VA contest seeks industry HIT innovations
The Department of Veterans Affairs will make $80 million available to test technology applications developed through a competition to find innovative solutions to VA's most pressing healthcare challenges, including homelessness, expanding online healthcare and strategies for treating kidney disease on an outpatient basis.
The VA Innovation Initiative (VAi2), a flagship program designed to tap the talent and expertise of people inside and outside the department, funds, tests and puts into practice projects that significantly improve the access, quality, performance and cost of veteran services.
"By targeting innovations that are nearing commercialization, the Industry Innovation Competition provides a bridge between creative ideas in the private sector and real-world deployments that improve the services we deliver," said Peter Levin, senior adviser to the secretary and VA's chief technology officer.
Levin encouraged participants in the competition, including members of the general public, private companies, entrepreneurs, universities and nonprofits, to target areas of interest for VA, such as telehealth and preventing adverse drug reactions through software tools that can integrate with electronic health records and other VA systems.

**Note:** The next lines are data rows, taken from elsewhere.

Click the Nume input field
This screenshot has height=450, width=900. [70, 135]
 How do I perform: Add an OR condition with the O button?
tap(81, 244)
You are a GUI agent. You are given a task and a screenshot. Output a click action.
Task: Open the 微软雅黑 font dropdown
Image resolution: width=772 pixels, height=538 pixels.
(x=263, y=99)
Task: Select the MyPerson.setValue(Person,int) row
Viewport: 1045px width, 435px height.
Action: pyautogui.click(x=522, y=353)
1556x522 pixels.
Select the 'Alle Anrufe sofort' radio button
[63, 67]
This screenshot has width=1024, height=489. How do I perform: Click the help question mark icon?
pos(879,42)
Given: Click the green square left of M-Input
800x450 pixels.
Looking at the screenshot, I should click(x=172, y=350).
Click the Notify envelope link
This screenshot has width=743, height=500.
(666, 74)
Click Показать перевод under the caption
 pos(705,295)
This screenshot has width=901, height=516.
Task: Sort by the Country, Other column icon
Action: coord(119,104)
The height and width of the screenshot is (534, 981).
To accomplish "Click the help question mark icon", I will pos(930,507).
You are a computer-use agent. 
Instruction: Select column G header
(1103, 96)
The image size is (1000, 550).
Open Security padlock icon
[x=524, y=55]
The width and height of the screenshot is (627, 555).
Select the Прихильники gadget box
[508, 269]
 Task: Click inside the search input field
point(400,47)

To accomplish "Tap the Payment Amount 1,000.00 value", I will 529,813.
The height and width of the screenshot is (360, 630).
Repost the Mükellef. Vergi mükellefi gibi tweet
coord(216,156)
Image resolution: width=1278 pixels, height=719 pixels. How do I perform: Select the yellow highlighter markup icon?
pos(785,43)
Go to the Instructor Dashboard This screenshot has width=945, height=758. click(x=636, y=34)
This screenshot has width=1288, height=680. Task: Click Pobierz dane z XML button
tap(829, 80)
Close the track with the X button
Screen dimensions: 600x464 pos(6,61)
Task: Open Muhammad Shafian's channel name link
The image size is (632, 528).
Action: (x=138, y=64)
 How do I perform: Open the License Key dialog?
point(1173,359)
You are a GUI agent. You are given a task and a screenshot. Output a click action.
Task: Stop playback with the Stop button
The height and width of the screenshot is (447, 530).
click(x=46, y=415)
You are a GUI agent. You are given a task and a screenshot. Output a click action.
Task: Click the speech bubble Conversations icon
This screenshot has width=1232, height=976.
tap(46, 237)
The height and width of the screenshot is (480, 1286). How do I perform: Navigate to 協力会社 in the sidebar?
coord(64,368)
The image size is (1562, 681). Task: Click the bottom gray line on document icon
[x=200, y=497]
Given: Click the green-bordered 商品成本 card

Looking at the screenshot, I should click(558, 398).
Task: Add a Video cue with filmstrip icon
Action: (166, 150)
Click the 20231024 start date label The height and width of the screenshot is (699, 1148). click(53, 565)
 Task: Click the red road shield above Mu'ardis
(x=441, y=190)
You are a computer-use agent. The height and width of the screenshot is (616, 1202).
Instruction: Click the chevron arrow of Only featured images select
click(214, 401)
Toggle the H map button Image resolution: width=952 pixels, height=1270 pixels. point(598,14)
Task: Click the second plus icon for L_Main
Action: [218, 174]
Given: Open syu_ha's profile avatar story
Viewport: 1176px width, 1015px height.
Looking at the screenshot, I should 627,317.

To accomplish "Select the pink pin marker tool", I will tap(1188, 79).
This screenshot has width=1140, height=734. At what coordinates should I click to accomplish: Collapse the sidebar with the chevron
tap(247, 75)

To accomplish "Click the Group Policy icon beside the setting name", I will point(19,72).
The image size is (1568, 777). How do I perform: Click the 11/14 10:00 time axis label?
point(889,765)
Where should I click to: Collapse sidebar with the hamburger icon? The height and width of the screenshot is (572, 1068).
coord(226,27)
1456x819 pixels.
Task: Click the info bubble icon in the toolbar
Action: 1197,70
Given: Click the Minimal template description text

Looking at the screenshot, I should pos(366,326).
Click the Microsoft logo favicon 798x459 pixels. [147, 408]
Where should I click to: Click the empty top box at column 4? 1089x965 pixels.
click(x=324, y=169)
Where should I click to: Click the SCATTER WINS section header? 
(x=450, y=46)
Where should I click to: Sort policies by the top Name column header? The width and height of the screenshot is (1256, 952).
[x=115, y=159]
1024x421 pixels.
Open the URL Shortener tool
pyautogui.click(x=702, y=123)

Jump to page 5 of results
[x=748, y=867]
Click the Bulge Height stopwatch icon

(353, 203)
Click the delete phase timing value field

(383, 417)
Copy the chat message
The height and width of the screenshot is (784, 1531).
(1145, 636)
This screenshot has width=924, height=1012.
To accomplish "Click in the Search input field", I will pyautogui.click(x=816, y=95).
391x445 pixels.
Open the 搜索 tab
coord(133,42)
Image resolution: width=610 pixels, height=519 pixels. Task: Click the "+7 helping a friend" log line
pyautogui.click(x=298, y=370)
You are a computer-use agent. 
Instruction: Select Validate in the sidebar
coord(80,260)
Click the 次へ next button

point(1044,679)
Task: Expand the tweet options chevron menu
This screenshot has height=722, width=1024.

Other healthcare innovations VA sought are new models for kidney dialysis and renal disease prevention and improvements in care for veterans and returning service members who suffer from multiple injuries. These may include the application of dynamic treatment algorithms, home monitoring of diverse and complex symptoms and assistive technologies.
VA is looking for solutions which can be established and have an impact within 24 months. Industry must offer proposals by Sept. 30, VA said in an announcement published on the Federal Business Opportunities Web site.
In May, VA announced the winners of a similar innovation competition among VA employees. The 26 winners represented 23 different VA medical centers, program offices and regional healthcare divisions in 17 states.
The selected projects included an electronic discharge pilot program, automated patient queries and reports from the department's computerized patient record system (CPRS) and displaying the patient's picture in CPRS.